> Article:
===============

Home EJIL Analysis Russian Constitutional Court Affirms Russian Constitution’s Supremacy over ECtHR Decisions

Russian Constitutional Court Affirms Russian Constitution’s Supremacy over ECtHR Decisions

Published on July 15, 2015        Author: 

On 1 July 2015 a group of Russian MPs requested the Russian Constitutional Court (RCC) to check the constitutionality of the Federal Law ‘On ratification of ECHR’, the Federal Law ‘On international treaties’, and a number of procedural norms. According to the applicants,

‘participation in international cooperation should not lead to a breach of human rights or contradict the fundamental principles of the constitutional system. In their view, the contested rules oblige the courts and other state bodies to implement unconditionally ECtHR decisions, even if they contradicted the Russian Constitution. As a result … the person who applies the law is put in an impossible situation, because such a conflict might be insoluble.’

Although the RCC held that the contested norms do not conflict with the Constitution, thus leaving the de jure legal status of the Convention intact, this ruling and its high publicity in Russian media clearly signifies a change in the political attitude towards the implementation of decisions of the European Court.

===============

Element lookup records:
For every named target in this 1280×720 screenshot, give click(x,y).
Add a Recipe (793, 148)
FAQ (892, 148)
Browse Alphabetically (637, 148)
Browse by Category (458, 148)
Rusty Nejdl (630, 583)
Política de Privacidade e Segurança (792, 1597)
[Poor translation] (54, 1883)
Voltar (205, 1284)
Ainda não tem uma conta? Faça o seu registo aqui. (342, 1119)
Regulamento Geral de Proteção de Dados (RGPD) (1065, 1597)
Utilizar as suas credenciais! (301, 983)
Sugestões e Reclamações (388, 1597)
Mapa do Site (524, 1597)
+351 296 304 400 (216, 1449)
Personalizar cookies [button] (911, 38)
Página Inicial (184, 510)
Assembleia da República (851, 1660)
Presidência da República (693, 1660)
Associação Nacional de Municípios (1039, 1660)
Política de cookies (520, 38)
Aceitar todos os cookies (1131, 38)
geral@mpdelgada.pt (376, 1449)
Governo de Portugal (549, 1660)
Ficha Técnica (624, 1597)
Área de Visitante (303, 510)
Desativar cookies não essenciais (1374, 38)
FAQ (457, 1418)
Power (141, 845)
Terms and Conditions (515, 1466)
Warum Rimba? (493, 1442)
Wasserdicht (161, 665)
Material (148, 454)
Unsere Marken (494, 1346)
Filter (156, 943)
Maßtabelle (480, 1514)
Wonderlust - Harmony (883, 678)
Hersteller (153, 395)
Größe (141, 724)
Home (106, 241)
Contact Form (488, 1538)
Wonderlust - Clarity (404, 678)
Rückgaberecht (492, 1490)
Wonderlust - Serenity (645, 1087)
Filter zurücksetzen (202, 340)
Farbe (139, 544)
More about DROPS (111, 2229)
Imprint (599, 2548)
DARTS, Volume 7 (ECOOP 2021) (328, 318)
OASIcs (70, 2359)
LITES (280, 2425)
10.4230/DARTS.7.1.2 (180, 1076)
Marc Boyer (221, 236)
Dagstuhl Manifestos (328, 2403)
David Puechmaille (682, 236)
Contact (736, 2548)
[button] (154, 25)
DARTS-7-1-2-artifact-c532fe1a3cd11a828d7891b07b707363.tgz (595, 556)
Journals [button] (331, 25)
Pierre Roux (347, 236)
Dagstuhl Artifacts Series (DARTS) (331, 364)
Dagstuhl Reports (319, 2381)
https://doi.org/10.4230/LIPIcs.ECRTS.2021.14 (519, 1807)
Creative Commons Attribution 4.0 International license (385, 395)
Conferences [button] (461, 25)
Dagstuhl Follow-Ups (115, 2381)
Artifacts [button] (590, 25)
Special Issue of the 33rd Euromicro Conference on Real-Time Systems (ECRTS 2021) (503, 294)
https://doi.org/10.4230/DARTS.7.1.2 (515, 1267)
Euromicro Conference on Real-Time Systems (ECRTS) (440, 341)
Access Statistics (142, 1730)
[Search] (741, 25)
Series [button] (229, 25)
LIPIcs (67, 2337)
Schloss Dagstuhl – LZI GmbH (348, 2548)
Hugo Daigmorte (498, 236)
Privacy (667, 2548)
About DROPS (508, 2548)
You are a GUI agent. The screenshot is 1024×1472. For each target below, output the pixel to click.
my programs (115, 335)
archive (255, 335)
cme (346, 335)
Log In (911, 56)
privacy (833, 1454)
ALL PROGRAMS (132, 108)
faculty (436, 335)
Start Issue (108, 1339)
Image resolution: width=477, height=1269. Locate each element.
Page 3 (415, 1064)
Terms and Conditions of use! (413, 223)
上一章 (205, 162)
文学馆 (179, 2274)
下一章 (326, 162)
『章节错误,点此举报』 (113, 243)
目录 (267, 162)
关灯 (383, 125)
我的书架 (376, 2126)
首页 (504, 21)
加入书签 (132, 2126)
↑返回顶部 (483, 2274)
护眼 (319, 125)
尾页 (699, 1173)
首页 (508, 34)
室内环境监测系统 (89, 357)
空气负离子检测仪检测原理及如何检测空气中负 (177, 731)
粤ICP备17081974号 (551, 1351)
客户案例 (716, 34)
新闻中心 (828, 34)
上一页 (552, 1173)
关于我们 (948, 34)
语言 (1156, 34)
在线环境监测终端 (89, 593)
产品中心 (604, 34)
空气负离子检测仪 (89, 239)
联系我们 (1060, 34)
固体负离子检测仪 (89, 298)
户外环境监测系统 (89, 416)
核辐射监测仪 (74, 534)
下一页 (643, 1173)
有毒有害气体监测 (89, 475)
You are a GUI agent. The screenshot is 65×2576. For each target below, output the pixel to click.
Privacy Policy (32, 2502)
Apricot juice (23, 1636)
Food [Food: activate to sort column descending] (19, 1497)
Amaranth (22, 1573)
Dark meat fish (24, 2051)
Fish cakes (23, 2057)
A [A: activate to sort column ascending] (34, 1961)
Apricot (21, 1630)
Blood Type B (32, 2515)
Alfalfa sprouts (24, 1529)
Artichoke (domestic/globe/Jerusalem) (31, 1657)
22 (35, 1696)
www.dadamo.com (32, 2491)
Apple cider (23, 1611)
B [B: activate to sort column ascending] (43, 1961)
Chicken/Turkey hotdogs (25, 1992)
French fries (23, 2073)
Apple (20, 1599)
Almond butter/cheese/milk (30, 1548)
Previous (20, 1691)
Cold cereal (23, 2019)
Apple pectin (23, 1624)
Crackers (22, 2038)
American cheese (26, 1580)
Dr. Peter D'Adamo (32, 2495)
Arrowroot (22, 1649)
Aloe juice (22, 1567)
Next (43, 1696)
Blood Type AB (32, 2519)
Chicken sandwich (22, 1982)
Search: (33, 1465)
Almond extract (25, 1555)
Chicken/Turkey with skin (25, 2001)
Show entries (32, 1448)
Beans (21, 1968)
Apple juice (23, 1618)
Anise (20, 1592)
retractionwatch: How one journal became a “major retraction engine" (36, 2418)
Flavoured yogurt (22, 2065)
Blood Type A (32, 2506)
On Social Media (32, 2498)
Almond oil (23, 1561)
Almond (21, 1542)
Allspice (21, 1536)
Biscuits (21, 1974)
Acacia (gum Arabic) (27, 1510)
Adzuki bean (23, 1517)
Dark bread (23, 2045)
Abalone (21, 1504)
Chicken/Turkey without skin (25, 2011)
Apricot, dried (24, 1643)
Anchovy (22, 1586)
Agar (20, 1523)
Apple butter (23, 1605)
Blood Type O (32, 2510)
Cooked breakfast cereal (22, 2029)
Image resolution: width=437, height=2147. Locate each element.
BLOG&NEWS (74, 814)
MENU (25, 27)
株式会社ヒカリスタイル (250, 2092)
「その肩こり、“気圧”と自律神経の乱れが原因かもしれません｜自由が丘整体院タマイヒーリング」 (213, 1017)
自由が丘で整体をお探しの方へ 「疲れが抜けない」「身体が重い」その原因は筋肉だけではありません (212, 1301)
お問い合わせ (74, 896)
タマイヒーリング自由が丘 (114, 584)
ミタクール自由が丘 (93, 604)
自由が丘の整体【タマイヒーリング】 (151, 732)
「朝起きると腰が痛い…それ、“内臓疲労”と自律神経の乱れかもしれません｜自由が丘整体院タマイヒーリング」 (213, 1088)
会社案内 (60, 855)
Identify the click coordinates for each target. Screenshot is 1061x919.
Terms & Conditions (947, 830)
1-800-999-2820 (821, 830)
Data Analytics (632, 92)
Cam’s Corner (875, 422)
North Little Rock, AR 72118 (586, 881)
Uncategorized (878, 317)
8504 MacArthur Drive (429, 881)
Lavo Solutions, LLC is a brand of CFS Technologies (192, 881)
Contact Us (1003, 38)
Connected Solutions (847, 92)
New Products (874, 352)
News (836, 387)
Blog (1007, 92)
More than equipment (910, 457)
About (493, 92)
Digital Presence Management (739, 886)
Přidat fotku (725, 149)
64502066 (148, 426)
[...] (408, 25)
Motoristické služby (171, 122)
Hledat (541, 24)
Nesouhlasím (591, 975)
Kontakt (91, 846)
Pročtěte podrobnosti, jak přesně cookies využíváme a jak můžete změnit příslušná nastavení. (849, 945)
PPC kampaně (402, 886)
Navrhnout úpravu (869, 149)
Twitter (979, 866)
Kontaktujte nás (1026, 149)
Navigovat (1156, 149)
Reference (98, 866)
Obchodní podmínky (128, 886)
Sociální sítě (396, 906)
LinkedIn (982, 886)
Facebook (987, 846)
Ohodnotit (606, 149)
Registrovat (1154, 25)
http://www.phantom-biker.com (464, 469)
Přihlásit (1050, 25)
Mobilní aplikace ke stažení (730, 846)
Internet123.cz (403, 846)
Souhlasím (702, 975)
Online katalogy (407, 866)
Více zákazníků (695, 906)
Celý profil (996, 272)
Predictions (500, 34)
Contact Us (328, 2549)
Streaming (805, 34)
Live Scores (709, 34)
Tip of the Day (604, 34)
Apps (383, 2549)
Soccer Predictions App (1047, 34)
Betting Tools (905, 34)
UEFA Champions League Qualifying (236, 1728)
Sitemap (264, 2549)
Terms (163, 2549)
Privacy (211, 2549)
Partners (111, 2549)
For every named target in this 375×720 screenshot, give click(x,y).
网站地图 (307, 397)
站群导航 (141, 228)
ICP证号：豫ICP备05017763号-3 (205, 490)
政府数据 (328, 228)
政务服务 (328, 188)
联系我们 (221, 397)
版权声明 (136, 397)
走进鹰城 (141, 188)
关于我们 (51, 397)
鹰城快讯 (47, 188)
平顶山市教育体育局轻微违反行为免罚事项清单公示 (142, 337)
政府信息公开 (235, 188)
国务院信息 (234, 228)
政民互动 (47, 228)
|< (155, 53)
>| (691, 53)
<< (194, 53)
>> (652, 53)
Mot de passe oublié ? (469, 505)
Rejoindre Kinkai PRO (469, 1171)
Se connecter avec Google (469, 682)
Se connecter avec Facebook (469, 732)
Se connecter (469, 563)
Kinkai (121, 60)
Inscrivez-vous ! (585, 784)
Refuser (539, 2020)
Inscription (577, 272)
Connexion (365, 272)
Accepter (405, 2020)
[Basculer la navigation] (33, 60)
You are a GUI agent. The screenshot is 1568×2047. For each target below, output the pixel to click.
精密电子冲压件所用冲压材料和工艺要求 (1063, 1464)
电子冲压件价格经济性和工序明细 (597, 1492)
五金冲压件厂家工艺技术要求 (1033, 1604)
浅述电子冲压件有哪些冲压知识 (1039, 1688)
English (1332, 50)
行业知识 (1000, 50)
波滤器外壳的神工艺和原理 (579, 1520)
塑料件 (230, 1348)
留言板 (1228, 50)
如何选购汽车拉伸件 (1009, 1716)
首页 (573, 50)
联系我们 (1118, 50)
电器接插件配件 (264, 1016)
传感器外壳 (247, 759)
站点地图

===============

> Written tasks:
**A)** According to the article about the Russian Constitutional Court ruling, on what date did a group of Russian MPs ask the court to check the constitutionality of the Federal Law ‘On ratification of ECHR’?
**B)** Do the following statements agree with the article about the Russian Constitutional Court ruling? (i) The court found that the contested norms conflict with the Constitution. (ii) The MPs' request covered the Federal Law ‘On international treaties’. (iii) The article was published on July 15, 2015. Answer yes or no for each and quote the deciding words.
**C)** Carry on the article about the Russian Constitutional Court ruling, starting after its last sentence.

> Answers given:
**A)** On 1 July 2015.

**B)**
(i) No: "the RCC held that the contested norms do not conflict with the Constitution"
(ii) Yes: "the Federal Law ‘On international treaties’"
(iii) Yes: "Published on July 15, 2015"

**C)**
Position of the Constitutional Court

The Court confirmed that the contested norms do not contradict the Constitution. Thus, the Convention remains part of Russian legal system, according to Article 15 (part 4) of the Constitution. However, the Court reasoned that

‘the participation of the Russian Federation in any international treaty does not mean giving up national sovereignty. Neither the ECHR, nor the legal positions of the ECtHR based on it, can cancel the priority of the Constitution. Their practical implementation in the Russian legal system is only possible through recognition of the supremacy of the Constitution’s legal force.’

There is no revolution in admitting that ‘both the Constitution and the European Convention are based on shared basic values’ and that ‘in the vast majority of cases no conflict between the two documents can appear at all.’ There have hardly been any conflicts since 1998, when Russia ratified the Convention. However, when it comes to interpretation, apparently the position can differ. According to the Constitutional Court, ‘in such a situation, by virtue of the supremacy of the Basic Law, Russia will be forced to abstain from the literal implementation of the decision of the Strasbourg Court.’

Interestingly enough, the Court refers to the practice of supreme courts of European countries (Germany, Italy, Austria, and the United Kingdom), which also ‘adhere to the principle of the priority of norms of national constitutions in the execution of the ECtHR judgments.’ Presumably, by mentioning the UK in this list of examples, the Court in fact refers to the loosely interpreted practice of issuing a declaration of incompatibility of a statute with the UK’s human rights obligations under s.4 of the Human Rights Act 1998.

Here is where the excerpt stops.